Команды для запуска анализа:
fastqc SRR10720419_1.fastq.gz (ссылка на отчёт)
fastqc SRR10720419_2.fastq.gz (ссылка на отчёт)
Количество пар чтений - 41277367, это число одинаковое у прямых и обратных чтений и совпадает с ожидаемым числом, указанным на сайте NCBI.
На Рисунках 1 и 2 представлены Графики Per base sequence quality для прямых и обратных чтений соответственно.
На графиках видно, что значения Phred Quality Score у прямых и обратных чтений лежат в диапазоне от 24 до 40, что нас вполне устраивает, т.к. значение 20 уже даёт нам 99-процентную вероятность
того, что нуклеотид определен верно (информацию взял из презентации).

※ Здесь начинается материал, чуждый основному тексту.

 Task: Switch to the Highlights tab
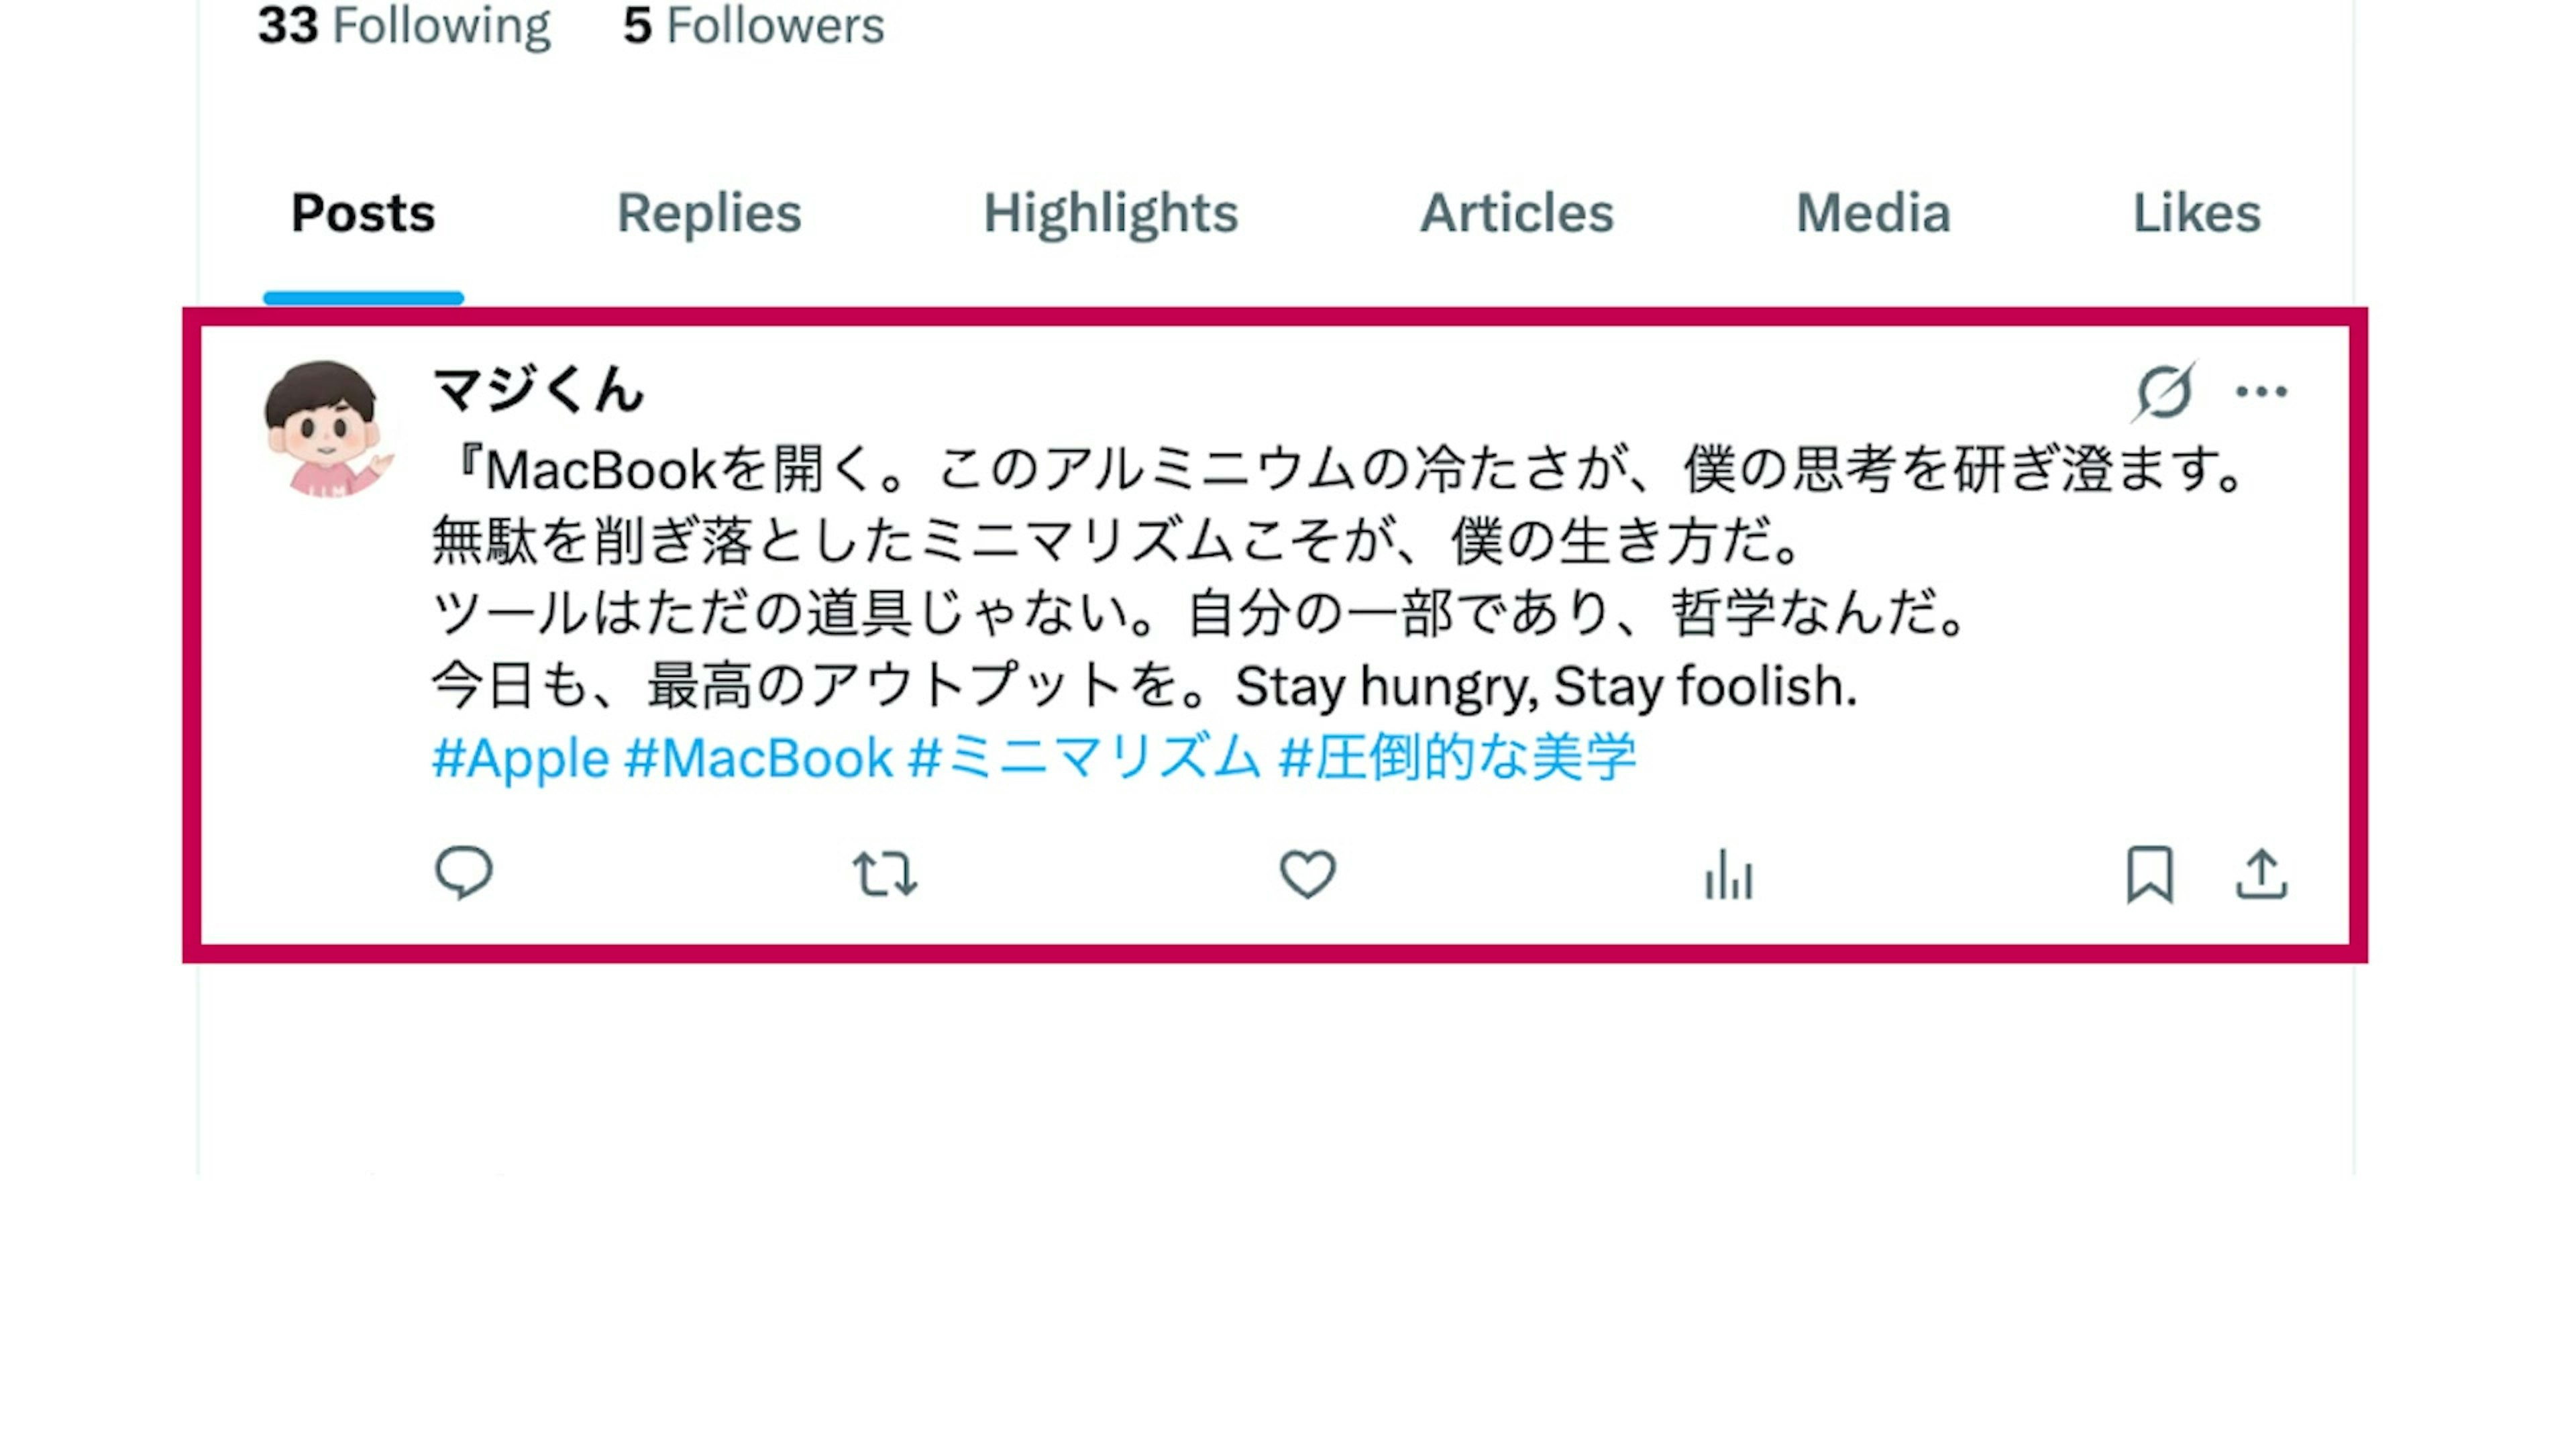(x=1110, y=213)
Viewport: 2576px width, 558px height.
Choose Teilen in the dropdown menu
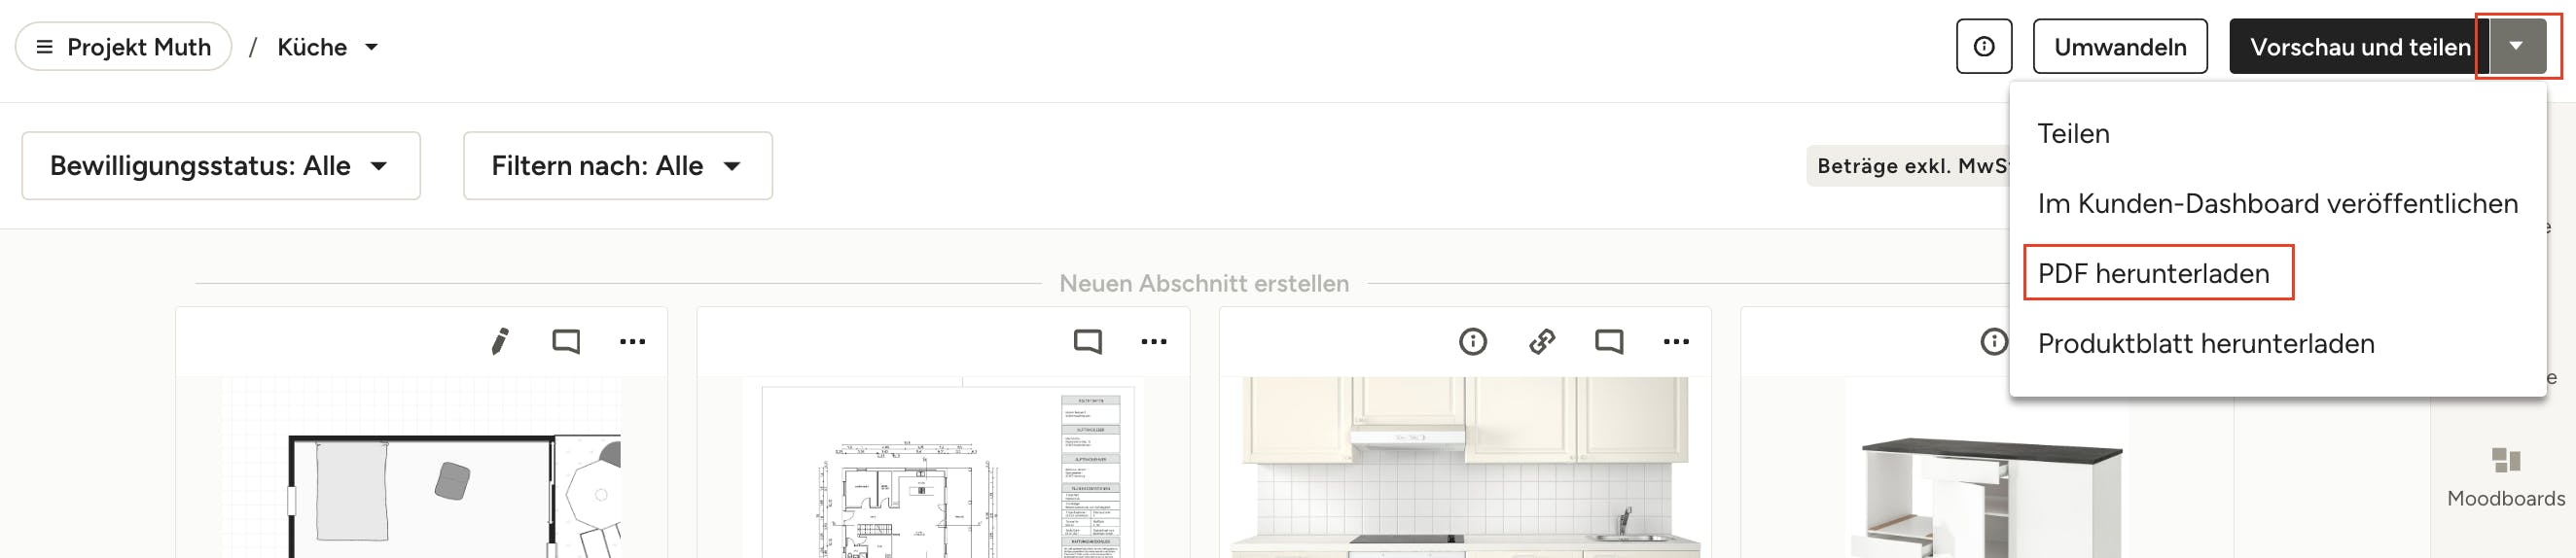pos(2073,134)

Ниже представлены графики Per sequence quality score для прямых и обратных чтений. (Рис.5 и 6)
На вышепредставленных графиках видно, что в среднем прочтения имеют Phred-score, равный 39, что говорит о высоком качестве полученных даных. При движении по оси Phred-score влево, количество
прочтений с таким Phred-score резко уменьшается, так, например, чтений с Phred-score меньше 20 нет вообще или совсем мало. В общем, хорошие данные получились.
На рисунках 7 и 8 представлены графики Sequence Length Distribution для чтений - на самом деле график для прямых и обратных чтений абсолютно одинаков, но я вставил две
картинки, чтобы это было видно. Судя по графику, подавляющее большинство чтений имеют длину 75 нуклеотидов, что хорошо.
Фильтрация чтений
После анализа чтений мы профильтровали их с помощью программы trimmomatic. Команда для запуска "фильтрации" приведена ниже (выглядит она страшно, честно говоря).
java -jar /usr/share/java/trimmomatic.jar PE -phred33 -threads 10 SRR10720419_1.fastq.gz SRR10720419_2.fastq.gz paired_1.fastq.gz unpaired_1.fastq.gz paired_2.fastq.gz unpaired_2.fastq.gz TRAILING:20 MINLEN:50
Ну и ещё там были введены названия двух входных и четырёх выходных файлов.
Проверка качества триммированных чтений
Для анализа 4 выходных файлов использовалась следующая команда
fastqc unpaired_2.fastq.gz && fastqc unpaired_1.fastq.gz && fastqc paired_1.fastq.gz && fastqc paired_2.fastq.gz
Ссылки на отчёты в формате html:
paired_1.fastqc.html
paired_2.fastqc.html
unpaired_1.fastqc.html
unpaired_2.fastqc.html
В триммированных файлах осталось 39759554 чтения, что составляет 96.32% от исходного количества.
На рисунках 7-10 представлены графики Per Base sequence quality для всех 4 файлов.
Судя по графикам, качество unpaired чтений в среднем ниже качества paired чтений, как для прямых, так и для обратных чтений. Paired же чтения обладают более высоким качество по сравнению
с нефильтрованными чтениями, особенно сильно это заметно по диапазонам значений. Так, например, у forward paired чтений разброс от 32 до 40, тогда как изначально разброс значений был
от 24 до 40.
Ниже представлены графики Per sequence quality score (только для paired-чтений)
Можно сказать, что график стал более "скученным", так как на для триммированных чтений график начинается на значениях Phred-Score 14 и 18 (на нефильтрованых чтениях график начинался уже
на значениях 2 и 4). Это говорит об уменьшении чтений с низким качеством.
Ещё ниже можно увидеть графики из раздела Sequence Length Distribution
Видно, что распределение длин чтений немного изменилось, график сильно расширился, теперь встречаются чтения с длиной сильно меньше 75, которых не было видно на графике для нетриммированных чтений. Вероятно, это произошло из-за того, что укороченные в результате удаления с конца нуклеотидов с качеством меньше 20 чтения приобрели больший Phred-Score.